Resulta bastante extraño que un informe tan detallado como el de Medina Sidonia fuese publicado sin reserva alguna. Actualmente un documento así se clasificaría como «alto secreto» hasta que el enemigo llegase a conocerlo en toda su extensión. Por aquel entonces, mientras era redactado, los agentes de Walsingham tuvieron que esforzarse mucho en recoger algún detalle de tan abundante información. Y sin embargo, el trabajo era publicado, relativamente con pocos cambios y quizás alguna exageración, en Lisboa, sólo diez días más tarde de haber quedado finalizado, cuando la flota aún estaba detenida en el Tajo. Dos semanas después se publicó otra edición en Madrid con «correcciones» oficiales. Desde allí fue extendiéndose por Roma, París, Delf, Colonia, tan rápidamente que en Amsterdam se vendían copias antes que la San Martín alcanzase el cabo Lizard. A las listas interminables de petos y lanzas, pescado y galletas, los impresores protestantes añadieron tantos látigos y cadenas, parrillas y tenazas, potros de tormento y empulgueras como creyeron serían del agrado del público, y los más listos guardaron el original de imprenta para cuando surgiesen nuevos rumores que justificaran alguna nueva publicación sobre la Armada española. Por supuesto, en tanto alarde de fantasía en alguna de las últimas ediciones se registraba errores de cifras y también de hechos, pero aun la menos exacta de una idea aproximada del informe que fue entregado al rey y al Consejo Militar y que fue editado con la aprobación oficial en Madrid. Howard y sus capitanes habrían podido —de así quererlo— llevar consigo una copia exacta del orden de batalla del enemigo, basada en la información que este mismo enemigo facilitaba. Burghley guardó una en su poder. Cabe imaginar que el Consejo Militar de Madrid creyó que el valor propagandístico de su demostración de fuerza les favorecería más de lo que podía perjudicarles la información derivada de todo ello. Quizá, finalmente, también ellos sintieron la sublime confianza de su dueño y señor.

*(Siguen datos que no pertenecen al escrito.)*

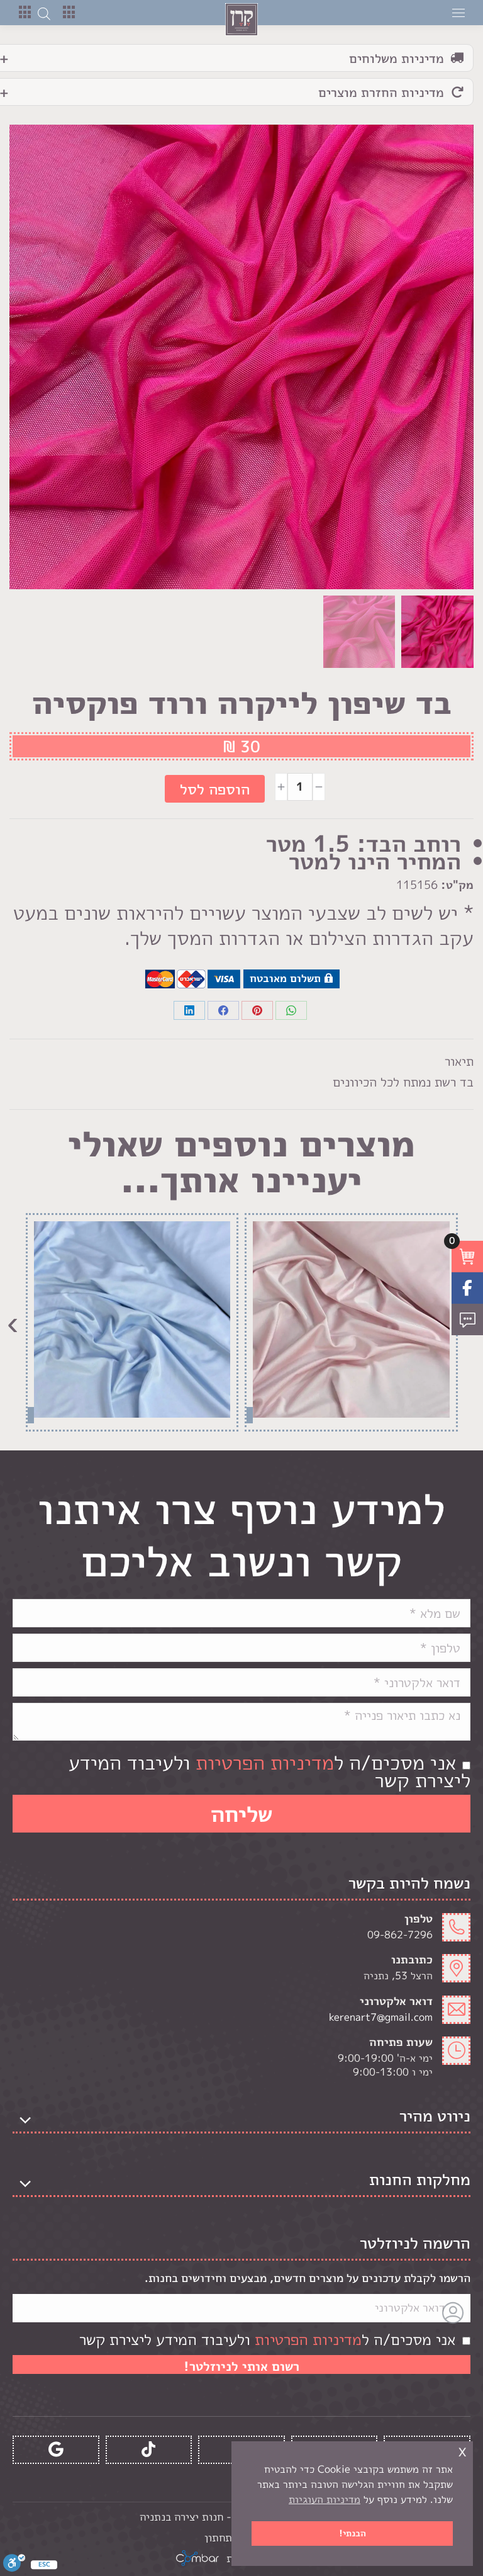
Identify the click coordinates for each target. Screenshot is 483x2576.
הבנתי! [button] (352, 2533)
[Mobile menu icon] (458, 13)
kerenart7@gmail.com (381, 2017)
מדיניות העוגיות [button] (324, 2499)
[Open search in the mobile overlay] (44, 12)
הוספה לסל (215, 789)
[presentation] (12, 1322)
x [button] (462, 2450)
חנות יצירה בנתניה (181, 2516)
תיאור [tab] (459, 1061)
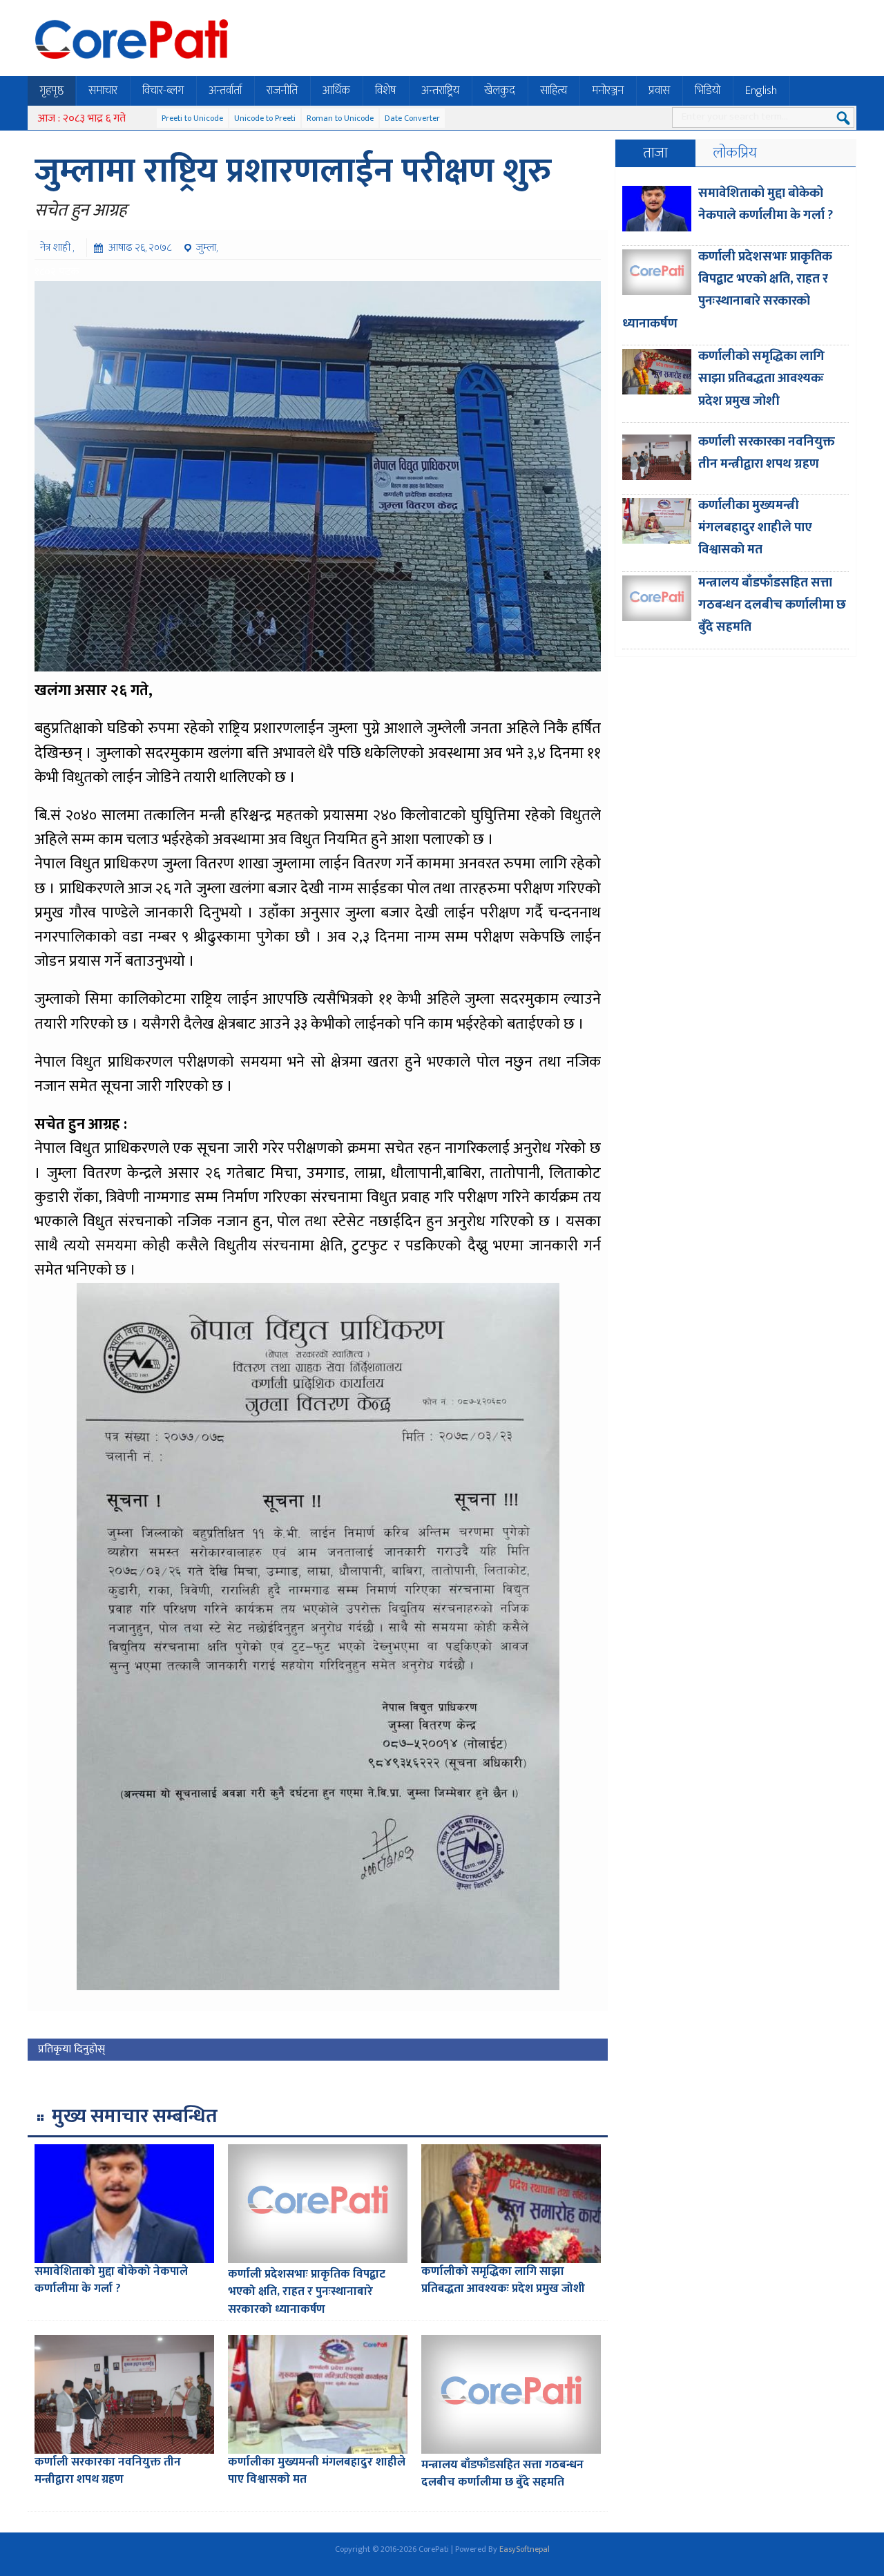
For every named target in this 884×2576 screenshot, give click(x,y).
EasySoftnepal (524, 2549)
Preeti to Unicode (192, 118)
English (761, 90)
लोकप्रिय (735, 153)
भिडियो (707, 90)
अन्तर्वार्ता (225, 90)
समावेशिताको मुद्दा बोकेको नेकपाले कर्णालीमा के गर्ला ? (111, 2280)
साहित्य (553, 90)
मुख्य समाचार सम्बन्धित (135, 2116)
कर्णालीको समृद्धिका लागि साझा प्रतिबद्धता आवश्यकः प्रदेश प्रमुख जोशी (503, 2280)
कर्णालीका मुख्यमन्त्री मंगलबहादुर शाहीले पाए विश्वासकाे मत (316, 2471)
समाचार (102, 90)
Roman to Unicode (340, 118)
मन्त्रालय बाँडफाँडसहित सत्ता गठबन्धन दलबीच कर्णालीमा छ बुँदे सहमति (502, 2473)
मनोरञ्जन (608, 90)
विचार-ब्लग (163, 90)
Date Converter (412, 118)
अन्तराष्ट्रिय (440, 90)
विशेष (385, 90)
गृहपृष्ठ (51, 90)
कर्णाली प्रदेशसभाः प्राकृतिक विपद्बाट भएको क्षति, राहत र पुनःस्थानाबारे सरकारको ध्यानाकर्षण (306, 2291)
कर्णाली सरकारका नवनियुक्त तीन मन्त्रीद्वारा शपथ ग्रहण (108, 2471)
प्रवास (659, 90)
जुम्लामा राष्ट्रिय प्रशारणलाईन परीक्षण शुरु (293, 171)
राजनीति (282, 90)
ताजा (655, 153)
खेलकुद (499, 90)
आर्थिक (336, 90)
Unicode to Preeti (265, 118)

Por el momento, Medina Sidonia tenía tanta seguridad en la victoria como todos los demás. Estaba impresionado por la organización perfecta que él y sus colaboradores habían conseguido. Calcularon las señales y otros sistemas de comunicación entre los grupos, fijado los puntos de encuentro y creado una serie de órdenes de navegación y otra de instrucciones para el combate. Habían distribuido a los pilotos de más experiencia para que cada jefe de escuadra dispusiese al menos de varios españoles, bretones, holandeses e ingleses renegados, excelentes conocedores del Canal y del mar del Norte. Habían recopilado, multiplicado y distribuido en cada una de las embarcaciones una serie de rutas de navegación que si bien eran poco detalladas en lo relativo a la costa oriental al norte del estuario del Támesis, y algo equivocadas con respecto a Irlanda, resultaban magníficas desde las islas Scilly a Dover, con marcas, entradas de puerto, sondas, mareas y notas sobre los principales arrecifes y peligros. Antes de recibir instrucciones del rey acerca de la probable táctica de Drake, ya se había proyectado una especial disposición para enfrentarse con tal contingencia. Satisfecho de sí mismo, el duque envió a su señor un completo plan de operaciones. Si toda esta eficiencia profesional hizo más por acrecentar la confianza de Medina Sidonia en la victoria que la seguridad que un santo fraile le iba dando, diciendo que Dios, sin duda alguna, dispondría el triunfo de España, es algo que se ignora. Quizá lo que influyó más en él fue sencillamente que la flota que mandaba, dispuesta al fin para su encuentro con el enemigo, con sus resplandecientes castillos de combate recién construidos y pintados, sus estandartes ondeando en lo alto de los mástiles y sus cubiertas repletas de gallardos caballeros, tenía realmente un brillante y alegre aspecto y en verdad parecía invencible.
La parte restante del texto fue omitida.